*Given passage*.

*** Block opens ***

Dr. Edward Fishkin, Woodhull’s chief medical office, Assemblymember Maritza Davila, First Lady Chirlane McCray, Gregory Calliste, CEO of NYC Health + Hospitals/ Woodhull, and patient Dovear Calhoun cut the ribbon to celebrate North Brooklyn’s first LGBTQ-focused health center. | ED REED/ MAYOR’S OFFICE
North Brooklyn and city leaders were on hand December 20 to snip a rainbow-colored ribbon celebrating the opening of the borough’s first NYC Health + Hospitals facility dedicated to treating the LGBTQ community. The opening of Pride Health Center at Bedford-Stuyvesant’s Woodhull Hospital is an inclusive step toward making sure no patients fall through the cracks in getting the treatment they need, according to the area’s city councilmember.
“In a region as vibrant and diverse as Brooklyn, public institutions must ensure they are able to address a wide range of culturally-specific needs,” said Councilmember Robert Cornegy. “The addition of a dedicated LGBTQ health center further demonstrates the hospital’s continued commitment to being at the forefront of addressing this area’s health care needs in a comprehensive way.”
Doctors at the center inside the public hospital at 760 Broadway, at Flushing Avenue, are specially trained in serving LGBTQ patients, including primary care, obstetrics and gynecology, hormone therapy, behavioral health, and HIV and other sexually-transmitted-infection prevention, testing, and treatment.
Woodhull facility on Broadway is NYC Health + Hospitals’ second specialized unit
Clients can currently visit the gay-friendly clinic on Mondays from 4 to 8 pm, but hospital officials expect to expand its operating hours as patient volume grows. And doctors at Woodhull are on call 24 hours a day, seven days a week to serve LGBTQ patients.
The Pride Health Center is the second LGBTQ-specialized clinic in the city’s public hospital system — the first, at Metropolitan Hospital on First Avenue in East Harlem, opened in 2014 — but it is not the only health facility that will be serving Brooklyn’s queer community.

*** Block closes ***

(Records from a data source)
*** Block opens ***

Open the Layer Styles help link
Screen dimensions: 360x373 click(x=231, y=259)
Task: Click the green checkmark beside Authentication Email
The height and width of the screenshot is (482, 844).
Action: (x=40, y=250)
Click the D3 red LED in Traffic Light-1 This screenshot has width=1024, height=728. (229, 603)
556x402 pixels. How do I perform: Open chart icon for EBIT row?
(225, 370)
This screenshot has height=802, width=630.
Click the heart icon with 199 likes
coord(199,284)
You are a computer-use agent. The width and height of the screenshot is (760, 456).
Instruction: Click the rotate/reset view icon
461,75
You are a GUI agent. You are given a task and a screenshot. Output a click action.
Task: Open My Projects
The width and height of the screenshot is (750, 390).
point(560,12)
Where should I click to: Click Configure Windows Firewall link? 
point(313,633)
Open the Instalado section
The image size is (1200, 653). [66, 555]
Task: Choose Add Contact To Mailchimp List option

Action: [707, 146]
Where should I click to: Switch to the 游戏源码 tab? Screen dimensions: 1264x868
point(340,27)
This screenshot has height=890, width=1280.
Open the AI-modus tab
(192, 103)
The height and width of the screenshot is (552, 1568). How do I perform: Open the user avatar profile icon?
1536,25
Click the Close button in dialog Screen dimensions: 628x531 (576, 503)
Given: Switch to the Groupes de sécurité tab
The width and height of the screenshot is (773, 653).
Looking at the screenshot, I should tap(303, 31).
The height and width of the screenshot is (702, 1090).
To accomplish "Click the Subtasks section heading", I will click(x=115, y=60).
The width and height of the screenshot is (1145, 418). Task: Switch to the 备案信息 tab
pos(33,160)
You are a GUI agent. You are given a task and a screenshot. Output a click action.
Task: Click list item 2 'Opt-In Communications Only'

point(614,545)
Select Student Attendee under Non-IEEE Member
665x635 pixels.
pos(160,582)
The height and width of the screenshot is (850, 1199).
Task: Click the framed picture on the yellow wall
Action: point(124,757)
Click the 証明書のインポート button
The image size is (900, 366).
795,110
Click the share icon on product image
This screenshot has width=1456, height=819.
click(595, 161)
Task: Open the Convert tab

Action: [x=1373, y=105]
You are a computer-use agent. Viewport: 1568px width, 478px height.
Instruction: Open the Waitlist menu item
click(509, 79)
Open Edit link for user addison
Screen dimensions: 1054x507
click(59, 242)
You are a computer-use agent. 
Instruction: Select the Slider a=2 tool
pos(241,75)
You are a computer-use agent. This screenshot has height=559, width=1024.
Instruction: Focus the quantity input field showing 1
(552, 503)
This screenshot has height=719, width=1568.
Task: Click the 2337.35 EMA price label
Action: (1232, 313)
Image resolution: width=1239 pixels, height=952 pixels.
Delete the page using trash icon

*** Block closes ***

*Questions on the material*.
[a] Answer these questions from the article on the Pride Health Center at Woodhull Hospital, one answer per line:
(i) On what date was the ribbon cut to open the center?
(ii) On which day and during what hours can clients currently visit the clinic?
(iii) Where was the first LGBTQ-specialized clinic in the city's public hospital system, and in what year did it open?
[b] Extend the article on the Pride Health Center at Woodhull Hospital with a few paragraphs that pick up after its final sentence.

*Written responses*.
[a]
(i) December 20
(ii) Mondays, from 4 to 8 pm
(iii) At Metropolitan Hospital on First Avenue in East Harlem; it opened in 2014

[b]
The Callen-Lorde Community Health Center, which has served the LGBTQ community for decades in Chelsea and in the past several years has also run a clinic in the South Bronx, expects to break ground early this year on a facility in Downtown Brooklyn on Flatbush Avenue. The Callen-Lorde clinic is expected to open in mid-2019.
Since 2015, the State University of New York Downstate Medical Center at Clarkson and New York Avenues in East Flatbush has also provided specialized treatment to LGBTQ patients.
First Lady Chirlane McCray, who in September announced the NYC Unity Project aimed at developing a strategy to deliver comprehensive services to LGBTQ youth citywide and was on hand at the Woodhull ribbon-cutting, emphasized the significant role the city’s public health system plays in serving queer health needs.
“At a time when health care services are under attack, the Pride Health Center at NYC Health + Hospitals/ Woodhull in Brooklyn will be a safe haven for countless LGBTQ New Yorkers,” said McCray. “NYC Health + Hospitals is leading the way to secure freedom and equality for the city’s LGBTQ community with affordable, culturally competent mental and physical health care.”
Assemblywoman Maritza Davila of Bushwick praised the new Woodhull initiative, saying, “As we move forward into the 21st century, it is imperative that we strive to build an inclusive society that respects and embraces individuals of all walks of life.”